Throughout the day preceding the attack, the Canadian Scottish lay hidden in wait. Lt.-Col. Cyrus Peck permitted only small reconnaissance parties sent forward one after the other to inspect the offensive terrain. To prevent the Germans from realizing a buildup of forces had taken place, the Australian Corps had extended its lines so that it occupied the frontage assigned to the Canadians. Come the evening the Australians would slip to the side as the Canadians moved up. The 16
th
Battalion would relieve 49
th
Australian Battalion. So shrouded in secrecy was the planned offensive that when officers from one Can Scot reconnaissance party quizzed the Australians they “knew nothing of the intended offensive, or the fact that tens of thousands of Canadians lay under cover a few hundred yards behind.… No direct questions affecting the operation could therefore be asked of its officers, a rather unsatisfactory state of affairs, as the jumping-off area bordered the outpost line, which was 800 yards ahead of the main trench and inaccessible by day.”
7
Just before midnight, the Canadian Scottish assembled by companies to receive battle supplies and rations. What would normally be a quickly executed process dragged on for hours. In order to prevent the noise of large parties coming forward from tipping the Germans to the fact something was up, the Canadian battalions were all supplied by small parties coming up one after the other. Zero Hour was almost upon them before the process was complete.
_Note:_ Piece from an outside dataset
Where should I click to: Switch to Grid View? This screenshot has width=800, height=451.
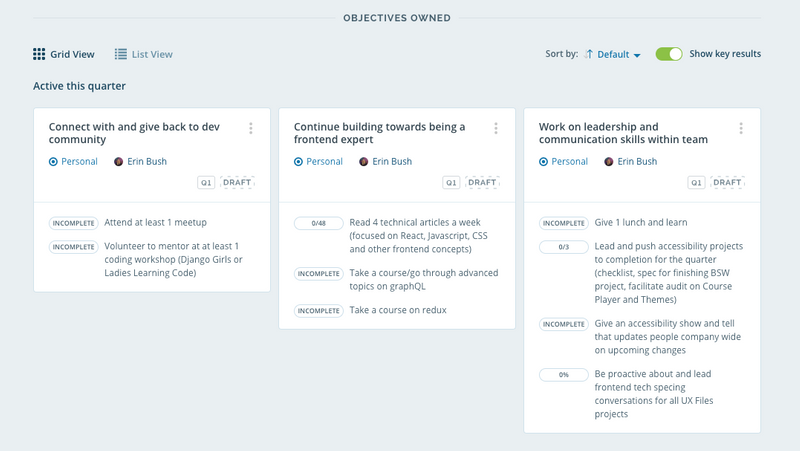[x=72, y=54]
Peck had anxiously watched the supplies being doled out and finally accepted that his troops would not be ready “until the last minute.”
8
Their kit, though, was lighter than ever before. To emphasize speed the heavy packs were left behind. Instead they slung small, light haversacks on their backs. But stuffed with 170 rounds, four grenades, forty-eight hours' worth of iron rations, water bottles, and a ground sheet, the haversacks bulged to capacity. The Lewis gun crews crammed fifty magazines into pouches and still worried about running dry.
9
But the troops were assured that the twenty-two tanks supporting the brigade, seven of which would advance with the Can Scots, would provide them with a mobile source of supply. Each tank was loaded with 21,000 bullets and an array of shovels, picks, water canisters, and grenades.
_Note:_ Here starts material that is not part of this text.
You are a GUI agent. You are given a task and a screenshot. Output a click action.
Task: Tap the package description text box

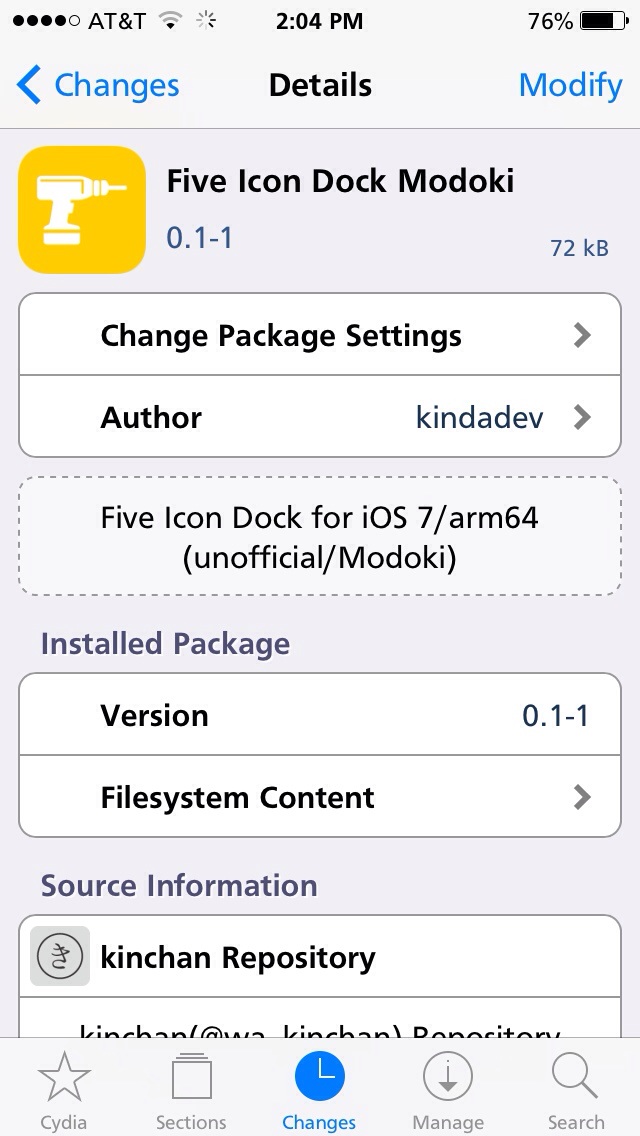coord(319,536)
Peck told his officers that the Zero Hour barrage would “be laid down 200 yards in front of the jumping off position, remaining there three minutes. It will then lift 100 yards every two minutes for 2 lifts, 100 yards every three minutes for 8 lifts and then 100 yards every 4 minutes until the limit of the barrage is reached. M.Gs. will barrage after this. One mobile brigade of field artillery will move forward with the attack. A protective barrage of smoke will be placed on Green Line during the halt.”
10
After issuing these orders, Peck chanced into Padre Frederick Scott, who had come to join 16
th
Battalion in going over the top. “If anything happens to me don't make any fuss over me; just say a few words over me in a shell hole,” Peck told his friend. “You will be all right, Colonel. There will be no shell hole for you,” Scott replied firmly.